## Aim
Rescale the data from the line with "Task: Click the 570 value on the colour scale" through the end of the data, giving every line again with the requests included and each coordinate in the answers multiplied by 1.65 and rounded to a whole number, with halves rounded up. Leave the pictures out of your answer.

(Target pointing data)
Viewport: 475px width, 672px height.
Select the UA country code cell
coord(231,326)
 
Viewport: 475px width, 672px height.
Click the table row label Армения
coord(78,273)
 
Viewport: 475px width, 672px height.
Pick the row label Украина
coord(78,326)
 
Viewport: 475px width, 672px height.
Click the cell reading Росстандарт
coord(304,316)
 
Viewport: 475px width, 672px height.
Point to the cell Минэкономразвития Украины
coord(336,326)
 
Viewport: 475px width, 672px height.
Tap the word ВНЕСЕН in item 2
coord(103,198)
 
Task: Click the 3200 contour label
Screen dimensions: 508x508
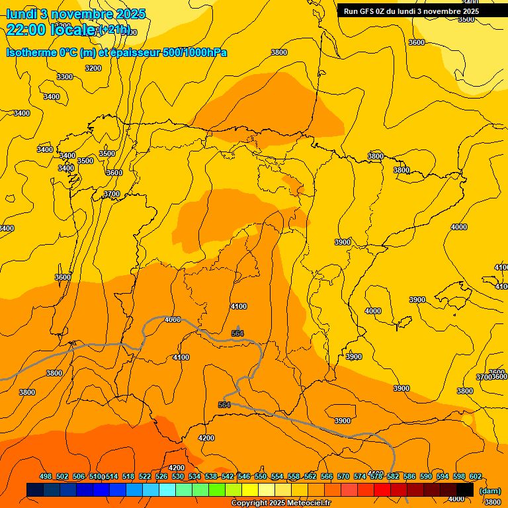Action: coord(93,68)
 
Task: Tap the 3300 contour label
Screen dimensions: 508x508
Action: coord(65,77)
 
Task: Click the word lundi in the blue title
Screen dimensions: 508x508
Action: coord(21,14)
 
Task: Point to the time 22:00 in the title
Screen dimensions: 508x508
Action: coord(26,29)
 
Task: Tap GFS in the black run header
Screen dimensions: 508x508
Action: coord(370,11)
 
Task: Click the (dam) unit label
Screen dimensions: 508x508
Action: coord(489,491)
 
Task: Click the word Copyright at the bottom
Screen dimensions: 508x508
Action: coord(249,503)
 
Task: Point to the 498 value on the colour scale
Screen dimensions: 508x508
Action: coord(46,476)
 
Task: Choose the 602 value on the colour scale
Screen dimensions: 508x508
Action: coord(476,476)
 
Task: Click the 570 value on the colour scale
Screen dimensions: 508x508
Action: coord(343,476)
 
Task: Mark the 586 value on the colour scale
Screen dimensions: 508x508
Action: coord(409,476)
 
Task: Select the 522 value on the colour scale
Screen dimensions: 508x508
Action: coord(145,476)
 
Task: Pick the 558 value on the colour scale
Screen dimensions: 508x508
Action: coord(294,476)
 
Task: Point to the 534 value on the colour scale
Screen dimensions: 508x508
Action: coord(194,476)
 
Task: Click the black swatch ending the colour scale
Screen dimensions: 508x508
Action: coord(465,489)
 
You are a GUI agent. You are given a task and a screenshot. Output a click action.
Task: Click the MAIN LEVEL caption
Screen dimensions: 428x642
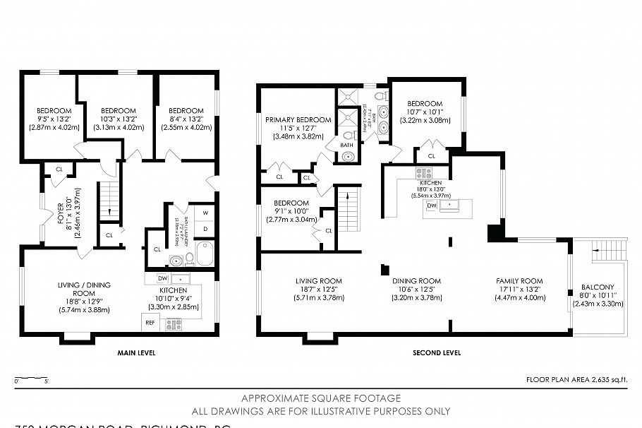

## Solved exercise
Task: Click the 570 value on the colour scale
Screen dimensions: 508x508
Action: coord(566,785)
 
Task: Mark the 586 value on the colour scale
Screen dimensions: 508x508
Action: coord(675,785)
 
Task: Select the 522 value on the colour scale
Screen dimensions: 508x508
Action: coord(239,785)
 
Task: Pick the 558 value on the colour scale
Screen dimensions: 508x508
Action: coord(485,785)
 
Task: Point to the 534 value on the colour scale
Screen dimensions: 508x508
Action: coord(320,785)
 
Task: Click the black swatch ending the colour scale
Screen dimensions: 508x508
Action: coord(767,807)
 
You are a GUI agent. You are given a task and a screenshot. Output a click action.
Task: Click the MAIN LEVEL caption
Screen dimensions: 428x642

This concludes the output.